- mike sula
- Tim Burton
Bearded, burly Tim Burton assembled a small crowd around a tall, moss-spackled hard maple tree just outside his log-walled sugarhouse, in southern Medora, Indiana. He dipped a cup into the tin bucket hanging from the sunlit south side of the tree and ladled out some cool, clear sap, sloshing a bit on the ground in the process, and then stuck a hydrometer into it to measure its sugar content.
"Holy cow, wait a second," he said, squinting at the scale. "That can't be right. Oh my god. That's really good. That's over 4 percent. Hold on a second." He leaned over and planted a smooch on the rough bark. "Keep going, girl."

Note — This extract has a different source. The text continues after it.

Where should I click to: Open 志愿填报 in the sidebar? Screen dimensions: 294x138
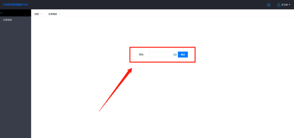[x=8, y=20]
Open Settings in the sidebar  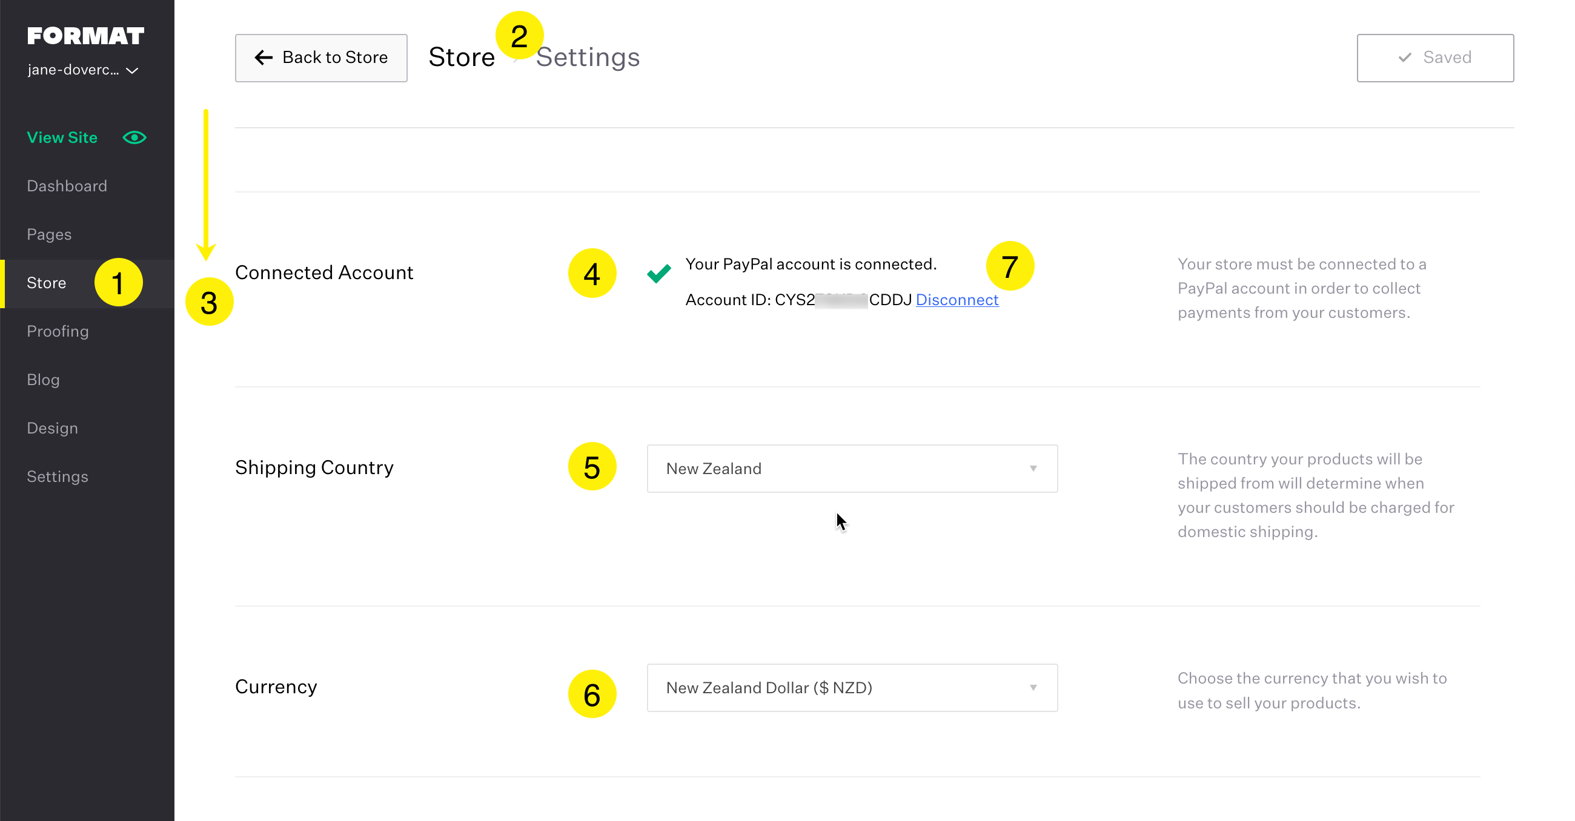(x=57, y=477)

That Saturday in early March was the midpoint of the annual six-week sugaring season, and conditions were ideal for tapping the tree, one of some 700 maples Burton has on his farm, or "sugar bush," about two miles outside of town. The temperature had warmed from a frigid night (22 degrees) to the low 50s under a brilliant afternoon sun-perfect freeze-thaw conditions to get the trees' sap flowing. This also happened to be day one of the second annual National Maple Syrup Festival, which Burton hosts at the farm and at the nearby Medora Community School. Earlier in the day bluegrass bands had played onstage at the school and John Young, the world record holder in the vertical pancake toss (28.5 feet), had griddled flapjacks. Along the "sugar trail" Burton had cut through the woods, reenactors demonstrated how Native Americans and French settlers boiled sap down to sugar in kettles over open fires (sugar is easier to store than syrup, which can ferment and go bad). There'd also been a maple syrup cooking contest, judged by Chicago chefs Jason McLeod and Danny Grant from the Elysian Hotel, Paul Kahan of Blackbird and the Publican, Publican chef de cuisine Brian Huston, and me.
- Mike Sula
- Reenactors at the National Maple Syrup Festival
The chefs' reasons for the trip extended beyond gauging the merits of maple cheesecake blondies and baby-carrot-maple cakes—though the 18-and-under competition was high stakes for some (the only local finalist, a young girl, collapsed weeping into her mother's arms when she learned she hadn't won). Though Burton and his wife, Angie, make the five-and-a-half-hour trip to Chicago's Green City Market almost every week during the summer to sell their syrup, the chefs wanted to see for themselves how it's made. Each week at the Publican they go through about two gallons of Burton's syrup, braising meats in it and using it to baste dishes that come out of the wood-fired oven. At Balsan, the Elysian's casual restaurant, they run through about a gallon and a half every week. McLeod eats it every day on his own breakfast, and Kahan says when he searches the fridge for something to subdue his late-night sweet tooth, more often not he reaches for the Burton's and takes a swig.
- Mike Sula
- Volcano 2000 evaporator
If the festival's title sounds grandiose for Indiana—what about Vermont?—consider that up until the 1960s the state produced more maple syrup than any of the 17 others that make it. The Burtons began sugaring about four years ago not far from the land Angie's great-great-great-great-great-grandfather Jacob Flinn settled in 1810. Three years later he was captured by a band of Potawatomie and forced to haul his sugar kettle north some 135 miles to the area around West Lafayette before making his escape.